PR #83 has since replaced the multi-binary scheme with a single binary
that compiles each kernel TU at every supported tier and dispatches
in process; the avx512bw tier name and flag set survived the
transition unchanged, and the arch=avx512bw build target remains the
single-arch fallback for clusters with uniform AVX-512BW hardware.
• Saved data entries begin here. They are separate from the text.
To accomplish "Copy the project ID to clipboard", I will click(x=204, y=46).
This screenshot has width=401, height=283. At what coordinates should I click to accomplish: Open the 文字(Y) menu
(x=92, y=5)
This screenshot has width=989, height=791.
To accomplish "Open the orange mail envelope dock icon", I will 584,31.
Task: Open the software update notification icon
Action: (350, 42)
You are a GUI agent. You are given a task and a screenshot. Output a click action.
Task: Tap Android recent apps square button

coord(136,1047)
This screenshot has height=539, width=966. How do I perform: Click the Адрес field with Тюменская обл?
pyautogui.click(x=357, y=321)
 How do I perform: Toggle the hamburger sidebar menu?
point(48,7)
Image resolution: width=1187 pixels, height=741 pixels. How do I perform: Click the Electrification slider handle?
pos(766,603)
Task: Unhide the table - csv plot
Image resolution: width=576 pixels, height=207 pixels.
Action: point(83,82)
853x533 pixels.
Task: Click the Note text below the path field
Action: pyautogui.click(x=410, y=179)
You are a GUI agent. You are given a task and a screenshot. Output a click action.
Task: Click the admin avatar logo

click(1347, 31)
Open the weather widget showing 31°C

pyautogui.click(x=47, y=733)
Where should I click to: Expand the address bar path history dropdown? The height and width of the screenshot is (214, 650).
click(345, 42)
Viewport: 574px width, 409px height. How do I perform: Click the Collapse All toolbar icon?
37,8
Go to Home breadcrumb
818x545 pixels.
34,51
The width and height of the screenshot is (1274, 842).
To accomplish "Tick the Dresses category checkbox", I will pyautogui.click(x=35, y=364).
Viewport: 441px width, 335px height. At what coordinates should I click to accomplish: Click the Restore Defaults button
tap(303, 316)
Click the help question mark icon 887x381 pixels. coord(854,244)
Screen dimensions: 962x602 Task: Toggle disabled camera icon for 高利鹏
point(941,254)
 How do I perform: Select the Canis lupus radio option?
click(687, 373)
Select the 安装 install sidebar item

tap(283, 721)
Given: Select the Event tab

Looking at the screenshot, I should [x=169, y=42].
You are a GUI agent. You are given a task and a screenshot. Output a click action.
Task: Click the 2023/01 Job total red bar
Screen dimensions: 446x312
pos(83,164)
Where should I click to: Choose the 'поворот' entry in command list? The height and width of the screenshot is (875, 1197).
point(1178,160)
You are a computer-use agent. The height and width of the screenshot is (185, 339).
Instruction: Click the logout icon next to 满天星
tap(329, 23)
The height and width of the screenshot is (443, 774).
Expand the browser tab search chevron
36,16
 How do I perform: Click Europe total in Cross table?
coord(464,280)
The
pre-#16 mismatch between selector, guard, and suffix is therefore
resolved in both the historical multi-binary layout and the current
single-binary layout.
This is a pure build-correctness fix: before PR #16, arch=avx512bw
and the legacy multi-binary build on AVX-512BW hardware silently
compiled the wrong kernel (see
Correctness → AVX-512BW dispatch guard for the
downstream effect).
NEON kswv mate-rescue (PR #18)
bwa-mem2 has a batched mate-rescue Smith-Waterman path (BWAMEM_BATCHED_MATESW)
that uses SIMD kswv kernels to score rescue candidates in parallel. On ARM64
the gate was __AVX512BW__, which is never true on NEON hardware. The NEON
kswv::getScores8 kernel existed in the source but was unreachable in
production.
PR #18 enables this path on ARM64 by replacing the __AVX512BW__ gate with a
new BWAMEM_BATCHED_MATESW macro that fires on NEON/Apple Silicon as well.
Along the way, four kernel bugs were found and fixed:
- te split — the
te(traceback end) value needed separate hi/lo tracking for 16-lane u8 batches. - Freeze mask — a
frozen_vecmask now gatesgmax/te/qeupdates afterKSW_XSTOPfires, preventing stale values from escaping to the score2 scan. - Per-lane score2 exclusion —
len1,low/high, andqemasks were not applied per-lane in Loop 1, allowing lanes without a valid primary to contribute spurious suboptimal scores. - minsc filter on rowMax — sub-
minscplateau scores were leaking intoscore2because the scalarksw_u8gating condition (imax >= minsc) was not replicated.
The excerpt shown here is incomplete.